Apple’s iPhone 6 Plus #BendGate Problems Addressed
Apple has been getting quite the backlash with their #Bendgate scandal. The issue first surfaced when users took to social media to report that their newly purchased iPhone 6 Plus had become misshapen after a prolonged time in their pockets. However, the device still remained usable.
Many manufacturers have come out of the woodwork using the iPhone 6 Plus bending as a point for sales. Companies such as Samsung, HTC and LG have taken to user forums and social media to tout the durability of their phablets. While this may seem like a low blow, it comes as no surprise that these manufacturers are using it to their advantage to market their products. In fact, the BendGate scandal has been quite the blow to Apple’s brand image as this conspiracy in addition to the numerous software glitches of iOS 8 have taken its toll on Apple’s shares.
— LG USA Mobile (@LGUSAMobile) September 24, 2014
— Samsung Mobile (@SamsungMobile) September 25, 2014
Designed to withstand the most demanding environments. Like your pockets. #HTCOneM8
— HTC USA (@HTCUSA) September 24, 2014
The iPhone 6 Plus conspiracy has blown up over the past week with everyone taking advantage of the conspiracy to initiate a new test for devices called the “bend test”. We featured one of the first bend test videos previously. But, nothing is truly official until we see a report from Consumer Reports. Consumer reports have highlighted that the iPhone 6 Plus is not as malleable as initially claimed. They did a quantifiable test on the malleability of the iPhone 6 Plus which reveals that the Apple phablet is able to withstand only 90 pounds of pressure (41 Kg) and came apart with 110 pounds (50Kg) which according to them out performed the HTC One M8 contradicting a test done by Unbox Therapy. While we appreciate empirical tests, it seems like this one may have been slightly skewed in favour of Apple as we have no indication of others supporting these claims.
Unbox Therapy released a follow up video to their initial bend test of the iPhone 6 where they have also compared most of the current flagships including the HTC One M8, Moto X and Note 3. The tests that they undertook showed that the iPhone 6 is susceptible to bending even with your bare hands while other devices withstood the torture. The Motorola made Moto X apparently performed the best with no sickening creaks heard.

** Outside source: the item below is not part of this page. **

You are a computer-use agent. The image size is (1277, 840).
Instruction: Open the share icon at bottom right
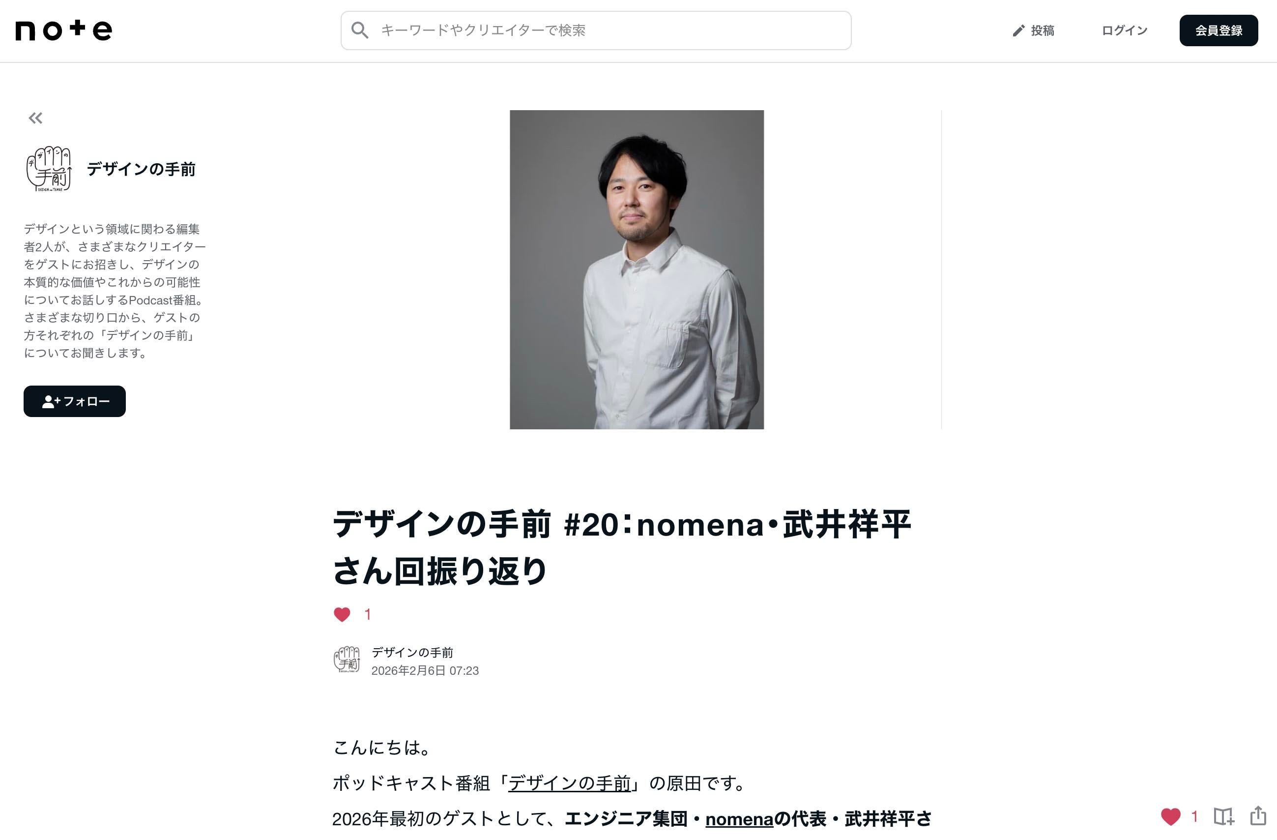point(1258,815)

While the BendGate may be a real hot hitter with the videos, we would like to advise our readers to not go into stores to bend the iPhone 6 Plus as some teens in UK have been doing and recording themselves. While they highlight valid points that the sales team has been told to say that the iPhone 6 Plus does not bend, it is still destruction of other people’s property. Now it is understandable why the sales personnel at Apple Stores have been instructed to do so as it may turn out to be a manufacturing flaw in a small handful of devices.
Apple has released an official statement stating that the occurrence of the the iPhone 6 Plus warping is extremely rare and that they have only received nine reports of it. Apple goes further to clarify that the iPhone 6 and its larger sibling is made of custom grade anodised aluminium which makes it stronger and less malleable than normal aluminium. They even clarify that any weak or high stress points in the build have been reinforced with titanium and stainless steel inserts.
If you’re iPhone 6 Plus does get warped, it appears like Apple is willing to replace your device. According to an article published by The Next Web, Apple support personnel have clarified that Apple will replace your iPhone 6 Plus after it passes what’s called a “Visual Mechanical Inspection”. However, one caveat is that the test is 100% up to the “Genius” – Apple Support Staff. However, no specifications of the guidelines have been revealed. It is understandable as people may take advantage of this and try to swap their purposefully bent iPhone 6 Plus if not for the inspection.
That is 100 percent up to the Genius you speak with at the store. There is a test called a Visual Mechanical Inspection that the device will have to pass. If it is within the guidelines, they will be able to cover it. If not, the replacement would be a paid one.